**TEKS BACAAN:**
==============================

Salah satu
bagian terpenting dari manajemen inovasi adalah difusi atau diseminasi. Tanpa
adanya difusi, maka inovasi tidak akan menghasilkan kemanfaatan yang besar,
sama halnya majelis ilmu yang tidak didatangi oleh anggotanya, gula yang tidak
dikerubuti oleh semutnya, atau penyanyi tanpa pendengarnya. Sebab, inovasi pada
hakekatnya bukanlah tujuan, melainkan hanya sebuah cara untuk membuat hidup
seseorang atau suatu institusi lebih baik dan lebih bermakna, dengan cara
memberi makna untuk orang lain. Oleh karena itu, inovasi baru akan mendatangkan
kemanfaatan yang lebih besar jika dapat diketahui secara luas oleh pihak-pihak
diluar penggagas atau pelakunya, dan akan semakin bermanfaat jika dapat
diterapkan oleh semakin banyak pihak. Inovasi juga tidak berarti selesai sekali
ditemukan, namun selalu membutuhkan perbaikan dan peningkatan secara
terus-menerus. Singkatnya, inovasi selalu membutuhkan inovasi-inovasi lainnya.
Disinilah pentingnya difusi / diseminasi, sebagai sebuah media interaksi
gagasan yang saling mengasah dan menimbulkan inspirasi baru.
Difusi inovasi
sangat diperlukan karena menurut Everett M.
Rogers (Diffusion of Innovations, 1983, 3rd Edition, London: The
Free Press) terdapat gap yang sangat lebar antara apa yang diketahui dengan apa
yang dipraktekkan. Selain itu, difusi juga diperlukan karena adanya perbedaan
keyakinan dan tradisi/budaya dalam suat kelompok sosial. Kegagalan diseminasi
di Los Molinos, Peru, dalam kasus peningkatan derajat kesehatan masyarakat dengan
cara membuat kakus dan merebus air minum, membuktikan kuatnya pengaruh tradisi
dalam mengadopsi atau menolak inovasi baru. Selain itu, diseminasi juga
diperlukan untuk mempercepat penerapan sebuah inovasi. Jika ada 10 kelompok
sosial yang menemukan masing-masing 1 inovasi, kemudian saling mengkomunikasikan
dengan kelompok lain, dan selanjutnya setiap kelompok mengadopsi inovasi dari 9
kelompok lainnya, maka setiap kelompok akan memiliki 10 inovasi tanpa harus
memikirkan, merencanakan, dan mengelola secara satu per satu.

==============================

**SEGMEN DATA:**
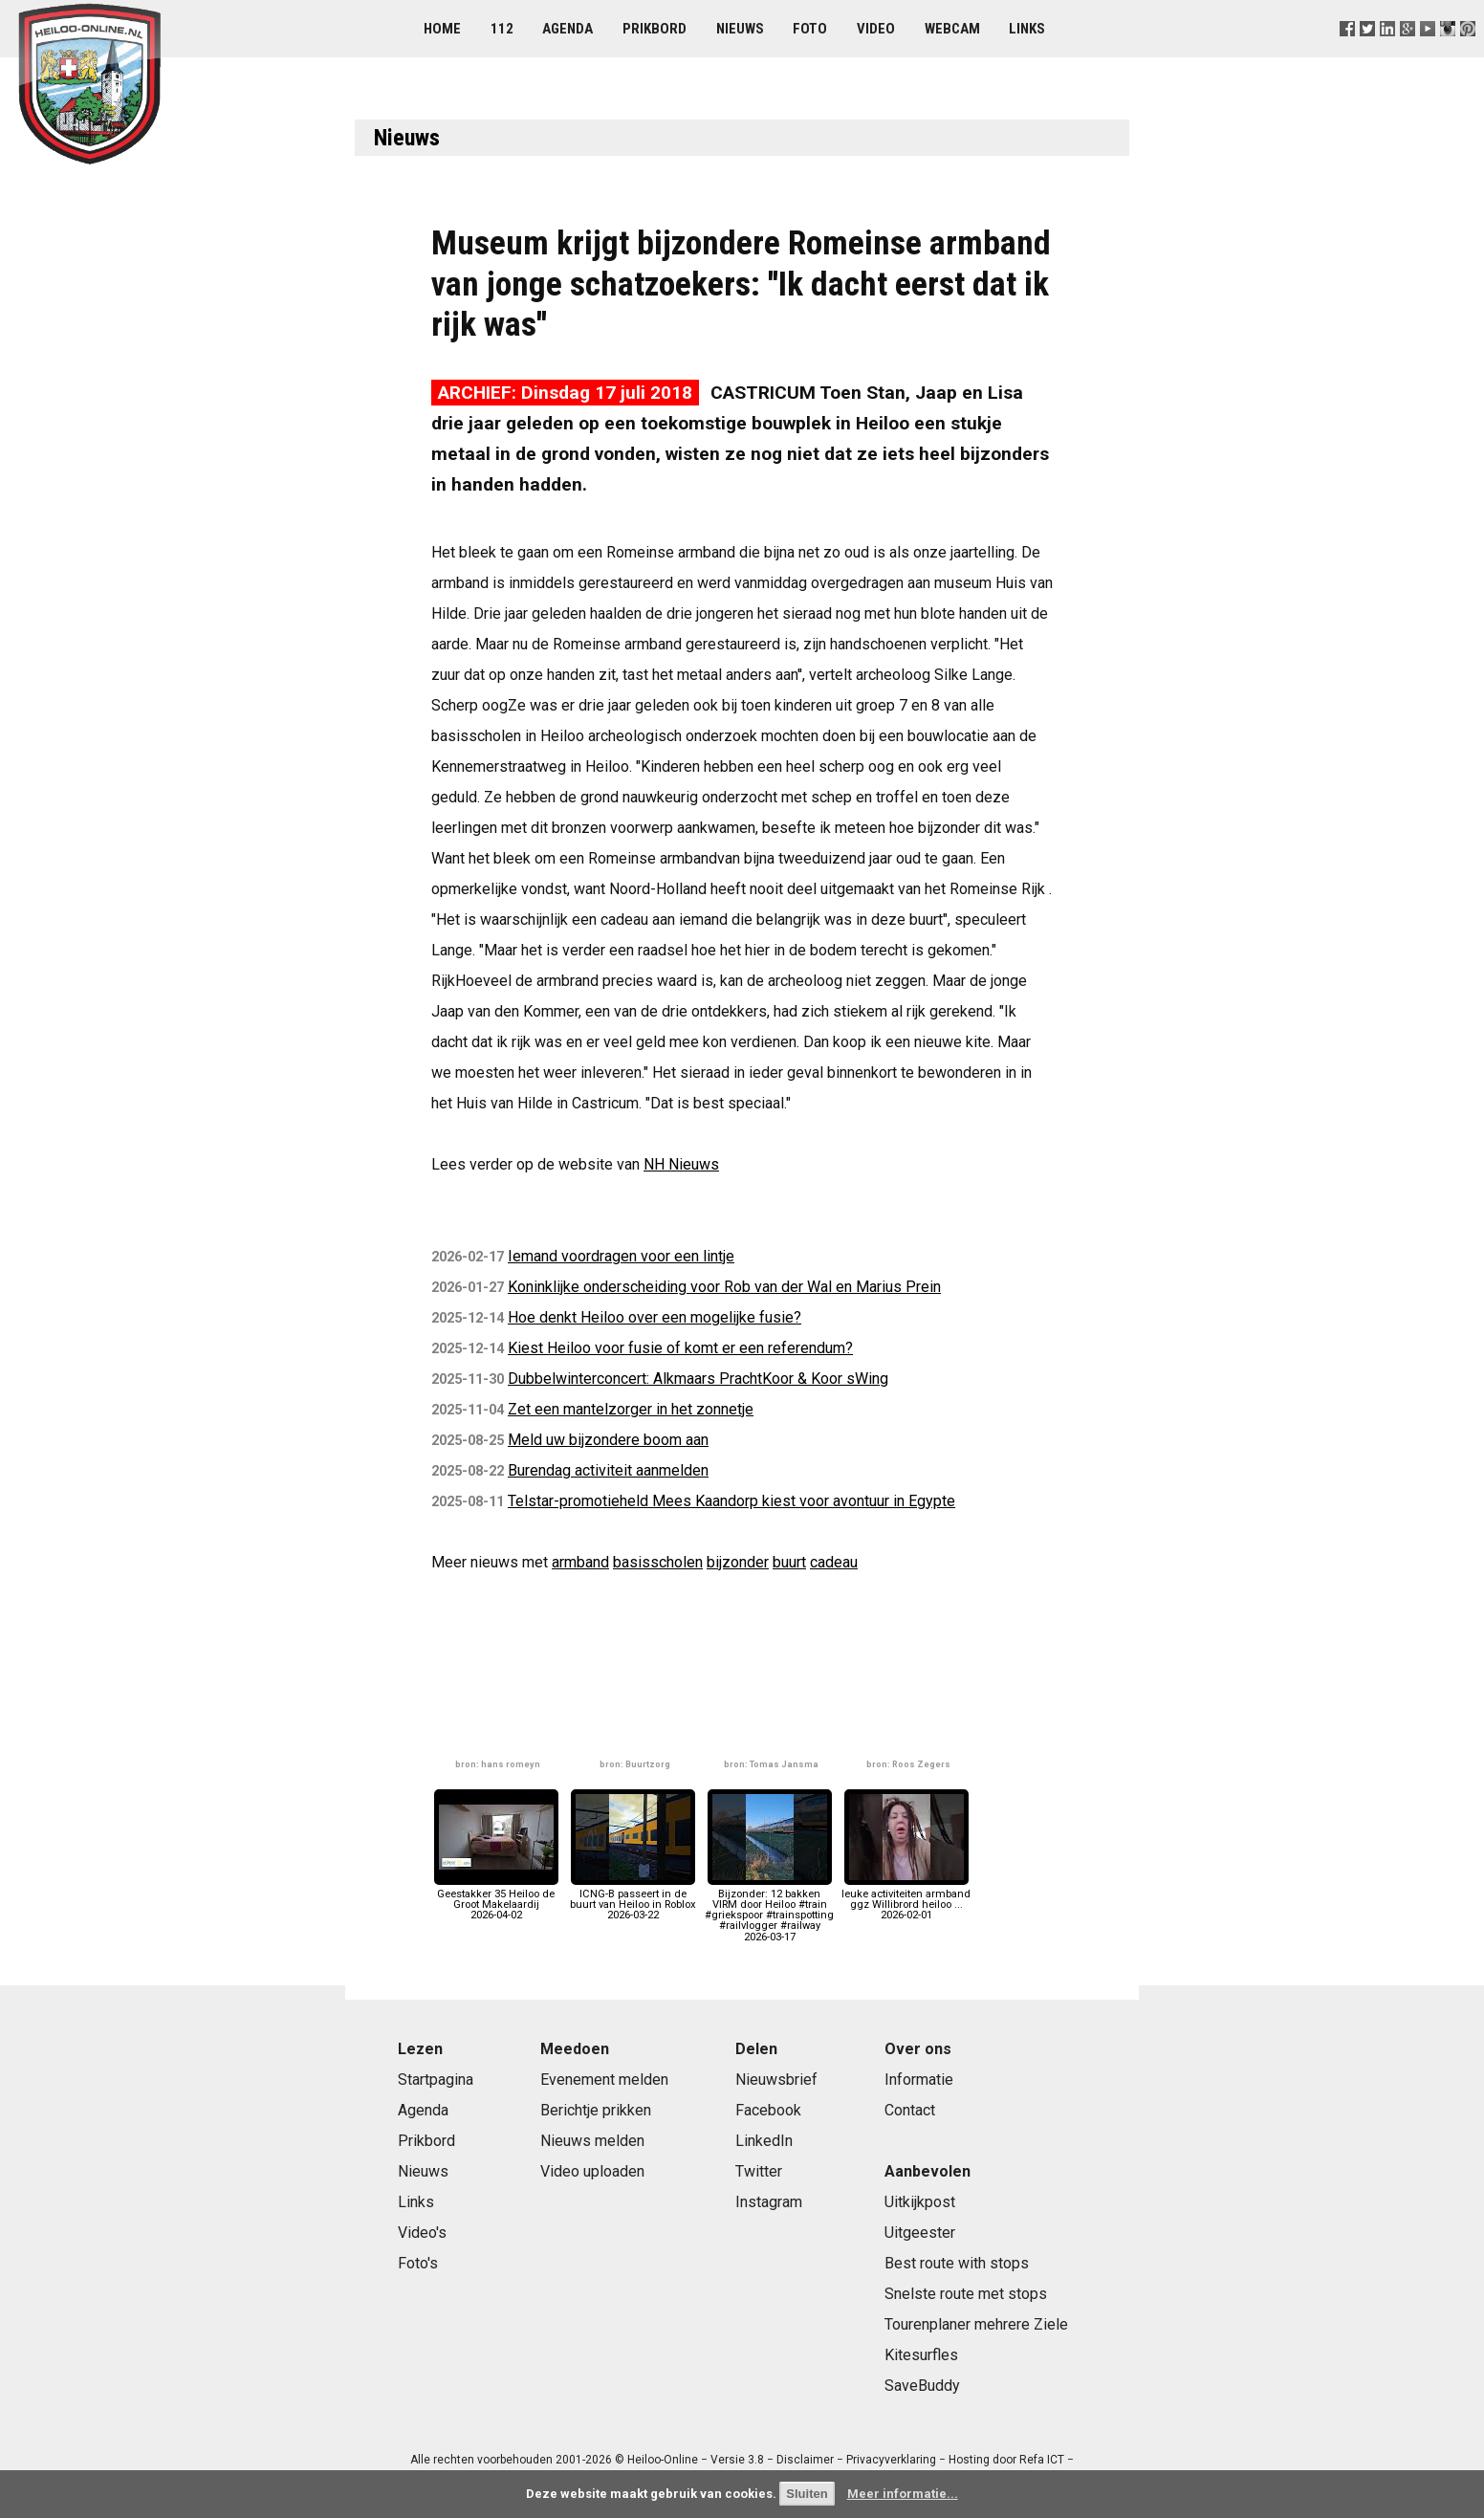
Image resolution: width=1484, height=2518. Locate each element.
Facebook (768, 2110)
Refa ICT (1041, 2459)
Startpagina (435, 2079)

==============================

**TUGAS YANG DIKERJAKAN:**
a. Teks tentang difusi inovasi menyamakan inovasi tanpa difusi dengan beberapa hal. Sebutkan semua perbandingan itu.
b. Menurut teks tentang difusi inovasi, di mana terjadi kegagalan diseminasi dalam kasus peningkatan derajat kesehatan masyarakat?
c. Lanjutkan teks tentang difusi inovasi mulai dari kalimat terakhirnya.

**JAWABAN LATIHAN:**
a.
- majelis ilmu yang tidak didatangi oleh anggotanya
- gula yang tidak dikerubuti oleh semutnya
- penyanyi tanpa pendengarnya

b. Di Los Molinos, Peru.

c.
Difusi (inovasi)
sendiri adalah bagian dari atau bentuk spesifik dari komunikasi. Dalam buku
berjudul Communication of Innovations: A
Cross-Cultural Approach (Everett M. Rogers and F. Floyd Shoemaker, 1971, 2nd
Edition, London: The Free Press) dijelaskan bahwa perbedaan antara difusi
dengan komunikasi adalah bahwa difusi merupakan proses menyebarluaskan inovasi
kepada kelompok sosial tertentu yang hanya berhubungan dengan pesan-pesan baru;
sedangkan komunikasi meliputi penyampaian segala macam pesan. Selain itu,
difusi lebih mengarah pada terjadinya perubahan perilaku, yakni kemauan
mengadopsi atau menolak ide baru; sedangkan perubahan yang dibawa oleh komunikasi
cukup hanya sampai pada pengetahuan saja. Karena ingin mengubah perilaku, maka difusi
sering kali membutuhkan beberapa transmisi atau proses penyampaian pesan kepada
kelompok sasaran tertentu; berbeda seperti komunikasi yang cukup dilakukan
sekali atau dua kali.
Disamping itu,
komunikasi biasanya akan efektif jika terjadi diantara sumber (source) dan penerima (receiver) yang memiliki atribut sama
atau serupa seperti bahasa, kepercayaan, pendidikan, status sosial ekonomi, suku
bangsa, kewarganegaraan, dan seterusnya. Ini yang disebut dengan Homophily, yakni derajat kemiripan
antara sumber dan penerima pesan. Namun pada difusi inovasi, seringkali terjadi
situasi Heterophily, dimana antara
sumber dan penerima memiliki karaker yang berbeda. Artinya, inovasi yang
terjadi di sebuah negara di Eropa pada sektor atau bidang A, bisa saja
didifusikan untuk negara di Asia pada sektor selain A. Adopsi inovasi tidak
harus terjadi pada bidang, lembaga, atau tugas-tugas yang sama atau serupa.
Adopsi inovasi tidak perlu bersifat Apple
to Apple, karena meskipun penghasil inovasi dan penerima inovasi memiliki atribut
yang sama, tetap saja adopsi inovasi mensyaratkan modifikasi sesuai dengan
kebutuhan dan situasi pengadopsi.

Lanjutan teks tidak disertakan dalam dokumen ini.